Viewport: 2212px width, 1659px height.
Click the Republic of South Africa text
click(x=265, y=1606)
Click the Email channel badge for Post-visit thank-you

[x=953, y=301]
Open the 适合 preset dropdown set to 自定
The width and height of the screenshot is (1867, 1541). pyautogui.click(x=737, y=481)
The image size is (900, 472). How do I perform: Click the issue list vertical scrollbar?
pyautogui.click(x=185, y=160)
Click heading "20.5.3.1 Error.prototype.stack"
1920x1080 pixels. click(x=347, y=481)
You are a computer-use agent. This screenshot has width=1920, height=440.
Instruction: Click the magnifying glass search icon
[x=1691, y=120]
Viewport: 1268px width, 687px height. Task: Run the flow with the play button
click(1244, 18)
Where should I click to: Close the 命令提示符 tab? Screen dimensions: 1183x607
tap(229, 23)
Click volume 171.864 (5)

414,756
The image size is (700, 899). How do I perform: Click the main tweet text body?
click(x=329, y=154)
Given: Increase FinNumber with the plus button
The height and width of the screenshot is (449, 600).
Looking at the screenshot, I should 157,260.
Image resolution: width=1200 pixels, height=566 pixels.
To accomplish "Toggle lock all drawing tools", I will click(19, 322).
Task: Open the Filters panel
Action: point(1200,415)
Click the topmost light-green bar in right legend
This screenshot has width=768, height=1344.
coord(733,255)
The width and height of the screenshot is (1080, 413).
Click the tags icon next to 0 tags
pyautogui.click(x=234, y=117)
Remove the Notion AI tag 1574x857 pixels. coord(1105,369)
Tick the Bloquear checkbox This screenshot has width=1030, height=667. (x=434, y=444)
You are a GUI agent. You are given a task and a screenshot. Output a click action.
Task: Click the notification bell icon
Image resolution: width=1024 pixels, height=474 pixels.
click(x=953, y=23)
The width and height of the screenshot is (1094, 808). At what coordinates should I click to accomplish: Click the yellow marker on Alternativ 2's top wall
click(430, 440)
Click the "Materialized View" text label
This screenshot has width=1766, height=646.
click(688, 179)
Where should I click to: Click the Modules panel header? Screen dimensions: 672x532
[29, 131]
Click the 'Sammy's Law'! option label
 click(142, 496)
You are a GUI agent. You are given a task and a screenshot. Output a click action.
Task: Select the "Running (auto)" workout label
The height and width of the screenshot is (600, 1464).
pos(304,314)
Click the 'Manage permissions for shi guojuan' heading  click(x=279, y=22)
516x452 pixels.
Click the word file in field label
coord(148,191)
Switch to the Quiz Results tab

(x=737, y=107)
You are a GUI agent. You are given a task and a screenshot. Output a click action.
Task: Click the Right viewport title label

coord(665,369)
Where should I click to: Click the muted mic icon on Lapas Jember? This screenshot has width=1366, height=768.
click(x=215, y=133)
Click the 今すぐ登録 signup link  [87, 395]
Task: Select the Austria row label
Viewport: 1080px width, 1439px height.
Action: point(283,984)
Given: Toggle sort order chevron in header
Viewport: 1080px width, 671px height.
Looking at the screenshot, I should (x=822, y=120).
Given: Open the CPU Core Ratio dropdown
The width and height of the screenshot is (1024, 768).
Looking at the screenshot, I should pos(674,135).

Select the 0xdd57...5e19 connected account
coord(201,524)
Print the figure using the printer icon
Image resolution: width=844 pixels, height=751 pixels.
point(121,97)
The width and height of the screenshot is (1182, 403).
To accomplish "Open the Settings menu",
---+---
Exercise objective: Restate the records word for word, leaving nothing out.

Answer for the task:
Viewport: 2212px width, 1659px height.
Click the Republic of South Africa text
click(x=265, y=1606)
Click the Email channel badge for Post-visit thank-you

[x=953, y=301]
Open the 适合 preset dropdown set to 自定
The width and height of the screenshot is (1867, 1541). pyautogui.click(x=737, y=481)
The image size is (900, 472). How do I perform: Click the issue list vertical scrollbar?
pyautogui.click(x=185, y=160)
Click heading "20.5.3.1 Error.prototype.stack"
1920x1080 pixels. click(x=347, y=481)
You are a computer-use agent. This screenshot has width=1920, height=440.
Instruction: Click the magnifying glass search icon
[x=1691, y=120]
Viewport: 1268px width, 687px height. Task: Run the flow with the play button
click(1244, 18)
Where should I click to: Close the 命令提示符 tab? Screen dimensions: 1183x607
tap(229, 23)
Click volume 171.864 (5)

414,756
The image size is (700, 899). How do I perform: Click the main tweet text body?
click(x=329, y=154)
Given: Increase FinNumber with the plus button
The height and width of the screenshot is (449, 600).
Looking at the screenshot, I should 157,260.
Image resolution: width=1200 pixels, height=566 pixels.
To accomplish "Toggle lock all drawing tools", I will click(19, 322).
Task: Open the Filters panel
Action: point(1200,415)
Click the topmost light-green bar in right legend
This screenshot has width=768, height=1344.
coord(733,255)
The width and height of the screenshot is (1080, 413).
Click the tags icon next to 0 tags
pyautogui.click(x=234, y=117)
Remove the Notion AI tag 1574x857 pixels. coord(1105,369)
Tick the Bloquear checkbox This screenshot has width=1030, height=667. (x=434, y=444)
You are a GUI agent. You are given a task and a screenshot. Output a click action.
Task: Click the notification bell icon
Image resolution: width=1024 pixels, height=474 pixels.
click(x=953, y=23)
The width and height of the screenshot is (1094, 808). At what coordinates should I click to accomplish: Click the yellow marker on Alternativ 2's top wall
click(430, 440)
Click the "Materialized View" text label
This screenshot has width=1766, height=646.
click(688, 179)
Where should I click to: Click the Modules panel header? Screen dimensions: 672x532
[29, 131]
Click the 'Sammy's Law'! option label
 click(142, 496)
You are a GUI agent. You are given a task and a screenshot. Output a click action.
Task: Select the "Running (auto)" workout label
The height and width of the screenshot is (600, 1464).
pos(304,314)
Click the 'Manage permissions for shi guojuan' heading  click(x=279, y=22)
516x452 pixels.
Click the word file in field label
coord(148,191)
Switch to the Quiz Results tab

(x=737, y=107)
You are a GUI agent. You are given a task and a screenshot. Output a click action.
Task: Click the Right viewport title label

coord(665,369)
Where should I click to: Click the muted mic icon on Lapas Jember? This screenshot has width=1366, height=768.
click(x=215, y=133)
Click the 今すぐ登録 signup link  [87, 395]
Task: Select the Austria row label
Viewport: 1080px width, 1439px height.
Action: point(283,984)
Given: Toggle sort order chevron in header
Viewport: 1080px width, 671px height.
Looking at the screenshot, I should (x=822, y=120).
Given: Open the CPU Core Ratio dropdown
The width and height of the screenshot is (1024, 768).
Looking at the screenshot, I should pos(674,135).

Select the 0xdd57...5e19 connected account
coord(201,524)
Print the figure using the printer icon
Image resolution: width=844 pixels, height=751 pixels.
point(121,97)
The width and height of the screenshot is (1182, 403).
To accomplish "Open the Settings menu",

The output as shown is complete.